** THE TASK **
Copy each line of the data below in which the word "will" can be found.

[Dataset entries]
::::
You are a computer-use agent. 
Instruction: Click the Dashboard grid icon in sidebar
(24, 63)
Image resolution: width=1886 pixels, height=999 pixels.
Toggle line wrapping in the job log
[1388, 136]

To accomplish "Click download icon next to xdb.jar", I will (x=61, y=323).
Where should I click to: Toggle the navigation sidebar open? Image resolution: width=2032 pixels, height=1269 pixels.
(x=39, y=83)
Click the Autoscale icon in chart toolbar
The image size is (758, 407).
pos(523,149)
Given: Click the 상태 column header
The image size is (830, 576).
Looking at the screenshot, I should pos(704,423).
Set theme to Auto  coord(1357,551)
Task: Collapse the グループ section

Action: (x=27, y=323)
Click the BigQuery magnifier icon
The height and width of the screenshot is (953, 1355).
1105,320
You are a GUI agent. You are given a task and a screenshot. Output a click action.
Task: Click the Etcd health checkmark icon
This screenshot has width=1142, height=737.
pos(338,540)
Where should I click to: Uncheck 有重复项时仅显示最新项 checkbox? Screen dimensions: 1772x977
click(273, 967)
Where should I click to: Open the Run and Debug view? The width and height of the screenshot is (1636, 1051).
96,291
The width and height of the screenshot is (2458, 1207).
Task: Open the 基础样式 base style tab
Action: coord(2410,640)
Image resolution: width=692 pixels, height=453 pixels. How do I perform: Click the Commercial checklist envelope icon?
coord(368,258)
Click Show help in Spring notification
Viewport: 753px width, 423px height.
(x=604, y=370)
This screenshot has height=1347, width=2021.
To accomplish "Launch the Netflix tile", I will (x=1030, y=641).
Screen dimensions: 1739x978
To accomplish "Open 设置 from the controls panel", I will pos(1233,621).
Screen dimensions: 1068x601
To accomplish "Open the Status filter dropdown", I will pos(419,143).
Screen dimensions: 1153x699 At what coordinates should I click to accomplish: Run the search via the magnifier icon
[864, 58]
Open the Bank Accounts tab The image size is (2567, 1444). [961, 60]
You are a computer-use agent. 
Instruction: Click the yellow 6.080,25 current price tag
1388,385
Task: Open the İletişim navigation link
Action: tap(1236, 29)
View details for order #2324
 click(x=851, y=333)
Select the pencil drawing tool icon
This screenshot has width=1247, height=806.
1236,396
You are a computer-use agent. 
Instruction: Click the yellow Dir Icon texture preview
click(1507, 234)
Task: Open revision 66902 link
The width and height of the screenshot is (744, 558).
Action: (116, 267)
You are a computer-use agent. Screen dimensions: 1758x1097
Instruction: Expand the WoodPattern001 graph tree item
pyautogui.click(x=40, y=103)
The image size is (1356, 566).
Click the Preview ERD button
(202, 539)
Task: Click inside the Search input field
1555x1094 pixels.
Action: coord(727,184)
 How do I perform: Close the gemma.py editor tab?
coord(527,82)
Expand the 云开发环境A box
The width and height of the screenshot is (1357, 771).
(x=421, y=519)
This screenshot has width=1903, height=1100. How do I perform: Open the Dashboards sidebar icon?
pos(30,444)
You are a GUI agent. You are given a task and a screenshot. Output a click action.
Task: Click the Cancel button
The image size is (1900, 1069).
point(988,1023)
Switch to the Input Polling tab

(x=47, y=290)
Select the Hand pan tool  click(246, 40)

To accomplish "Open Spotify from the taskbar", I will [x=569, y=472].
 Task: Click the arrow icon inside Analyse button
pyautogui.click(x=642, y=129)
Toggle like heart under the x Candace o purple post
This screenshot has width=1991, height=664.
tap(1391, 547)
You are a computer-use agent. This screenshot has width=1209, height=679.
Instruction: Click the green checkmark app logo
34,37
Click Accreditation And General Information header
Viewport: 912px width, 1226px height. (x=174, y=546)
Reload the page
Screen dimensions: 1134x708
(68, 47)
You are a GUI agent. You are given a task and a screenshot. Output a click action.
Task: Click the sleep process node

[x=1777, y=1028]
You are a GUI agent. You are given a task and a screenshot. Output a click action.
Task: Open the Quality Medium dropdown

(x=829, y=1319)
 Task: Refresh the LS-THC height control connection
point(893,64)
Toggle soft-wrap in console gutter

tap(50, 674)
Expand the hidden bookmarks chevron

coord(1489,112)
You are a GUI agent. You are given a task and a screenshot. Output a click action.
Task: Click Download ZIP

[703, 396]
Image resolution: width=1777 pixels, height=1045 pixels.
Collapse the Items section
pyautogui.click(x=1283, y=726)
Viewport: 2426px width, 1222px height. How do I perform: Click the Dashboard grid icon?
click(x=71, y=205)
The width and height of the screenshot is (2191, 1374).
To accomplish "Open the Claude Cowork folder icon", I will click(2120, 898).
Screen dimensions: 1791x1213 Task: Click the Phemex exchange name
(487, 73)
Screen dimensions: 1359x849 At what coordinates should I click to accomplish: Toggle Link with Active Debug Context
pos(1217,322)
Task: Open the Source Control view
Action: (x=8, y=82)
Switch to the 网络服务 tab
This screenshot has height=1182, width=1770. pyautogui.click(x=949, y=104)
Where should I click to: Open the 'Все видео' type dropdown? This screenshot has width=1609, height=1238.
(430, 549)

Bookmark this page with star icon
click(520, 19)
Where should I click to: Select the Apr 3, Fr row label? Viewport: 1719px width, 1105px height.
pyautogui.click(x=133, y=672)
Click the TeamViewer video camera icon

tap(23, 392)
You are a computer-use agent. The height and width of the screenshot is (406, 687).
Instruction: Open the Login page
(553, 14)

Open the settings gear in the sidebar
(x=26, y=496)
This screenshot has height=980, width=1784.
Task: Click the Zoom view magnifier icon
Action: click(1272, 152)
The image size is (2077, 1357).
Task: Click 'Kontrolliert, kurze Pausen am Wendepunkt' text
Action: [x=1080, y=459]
::::
** EXERCISE SOLUTION **
To accomplish "Click download icon next to xdb.jar", I will (x=61, y=323).
To accomplish "Launch the Netflix tile", I will (x=1030, y=641).
To accomplish "Open 设置 from the controls panel", I will pos(1233,621).
To accomplish "Open the Status filter dropdown", I will pos(419,143).
To accomplish "Open Spotify from the taskbar", I will [x=569, y=472].
To accomplish "Open the Claude Cowork folder icon", I will click(2120, 898).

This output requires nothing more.